__WRITTEN TASK A__
Summarize the Barbican piece below in two sentences.

__PASSAGE SHOWN__
Concrete and Clay: Archiving and celebrating the Barbican
The Barbican Centre is famous for three things:
1. Its stunning brutalist architecture
2. Its beautifully eclectic international programme
3. Everyone gets lost
On my way into work every morning, I walk along a yellow line on the Barbican Highwalks; the “Streets in the Sky” designed to separate walkers and traffic. “Follow the Yellow Brick Road,” joked an early documentary about this setup. Visitors have been getting lost around the Centre since we opened in 1982, and each generation of staff have found new ways of helping them find their way.
I Found the Barbican Badge, photographed by Max Colson
Getting lost has its merits, though. It can be a way of seeing things you hadn’t bargained for: the wildflower meadows on the highwalk by Barbican Station, the bits of Roman wall incorporated into the estate down past the Lakeside. Or, now, the restored architectural model down by our foyers, which launches this exciting collaboration with Google Arts & Culture.

__WRITTEN TASK B__
Print the rows from the line holding "Click the Marcus E. driver name link" through the end of the rows, inclusive, exactly as they appear.

__SUPPLIED MATERIAL__

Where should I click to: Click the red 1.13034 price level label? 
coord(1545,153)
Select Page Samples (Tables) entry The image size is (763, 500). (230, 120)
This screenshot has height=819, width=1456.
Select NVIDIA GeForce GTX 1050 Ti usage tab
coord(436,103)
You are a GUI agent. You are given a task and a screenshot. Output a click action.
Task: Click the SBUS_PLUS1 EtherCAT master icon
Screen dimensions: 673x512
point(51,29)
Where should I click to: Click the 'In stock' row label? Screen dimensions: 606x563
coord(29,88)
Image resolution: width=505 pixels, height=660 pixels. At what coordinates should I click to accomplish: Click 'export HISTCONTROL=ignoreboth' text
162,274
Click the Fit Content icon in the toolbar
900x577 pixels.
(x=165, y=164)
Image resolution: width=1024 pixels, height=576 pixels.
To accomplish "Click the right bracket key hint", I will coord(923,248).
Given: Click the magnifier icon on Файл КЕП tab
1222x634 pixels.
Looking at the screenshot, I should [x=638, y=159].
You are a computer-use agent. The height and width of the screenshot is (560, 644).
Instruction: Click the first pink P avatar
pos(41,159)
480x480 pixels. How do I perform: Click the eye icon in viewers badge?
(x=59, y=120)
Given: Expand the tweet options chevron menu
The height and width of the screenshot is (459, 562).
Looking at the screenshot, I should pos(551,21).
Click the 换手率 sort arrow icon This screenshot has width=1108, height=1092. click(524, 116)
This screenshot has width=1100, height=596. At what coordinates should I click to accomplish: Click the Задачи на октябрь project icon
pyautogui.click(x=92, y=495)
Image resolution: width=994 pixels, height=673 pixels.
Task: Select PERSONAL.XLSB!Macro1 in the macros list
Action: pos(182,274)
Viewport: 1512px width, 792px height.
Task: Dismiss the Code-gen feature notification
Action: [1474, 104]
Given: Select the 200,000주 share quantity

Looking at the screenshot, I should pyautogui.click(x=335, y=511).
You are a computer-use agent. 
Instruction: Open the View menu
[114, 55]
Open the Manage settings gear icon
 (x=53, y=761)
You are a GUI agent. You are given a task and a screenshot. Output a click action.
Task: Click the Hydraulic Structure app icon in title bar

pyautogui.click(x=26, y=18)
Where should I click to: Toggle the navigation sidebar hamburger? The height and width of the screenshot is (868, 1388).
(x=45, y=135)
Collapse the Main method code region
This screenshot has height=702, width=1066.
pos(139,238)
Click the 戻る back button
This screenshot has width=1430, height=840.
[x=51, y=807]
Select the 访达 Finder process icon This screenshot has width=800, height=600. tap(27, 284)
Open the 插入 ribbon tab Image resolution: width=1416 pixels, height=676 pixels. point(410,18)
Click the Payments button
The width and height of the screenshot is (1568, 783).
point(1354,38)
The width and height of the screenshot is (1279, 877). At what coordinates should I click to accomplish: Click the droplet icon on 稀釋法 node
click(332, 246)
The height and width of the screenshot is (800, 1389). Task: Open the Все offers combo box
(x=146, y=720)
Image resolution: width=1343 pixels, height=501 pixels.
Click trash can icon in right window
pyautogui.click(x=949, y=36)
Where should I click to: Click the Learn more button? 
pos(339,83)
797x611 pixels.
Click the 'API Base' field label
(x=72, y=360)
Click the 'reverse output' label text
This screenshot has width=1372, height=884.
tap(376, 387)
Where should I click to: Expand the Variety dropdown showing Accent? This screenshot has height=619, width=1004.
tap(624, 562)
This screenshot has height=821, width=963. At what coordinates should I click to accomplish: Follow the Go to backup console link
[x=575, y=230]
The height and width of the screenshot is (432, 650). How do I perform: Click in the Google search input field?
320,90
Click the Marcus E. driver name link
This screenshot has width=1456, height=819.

__EXERCISE RESPONSE A__
The Barbican Centre is known for its brutalist architecture, its eclectic international program, and the fact that everyone gets lost there, as visitors have done since it opened in 1982. Getting lost has its merits, since it can lead to unexpected sights such as the wildflower meadows on the highwalk, bits of Roman wall, and a restored architectural model that launches a collaboration with Google Arts & Culture.

__EXERCISE RESPONSE B__
Click the Marcus E. driver name link
This screenshot has width=1456, height=819.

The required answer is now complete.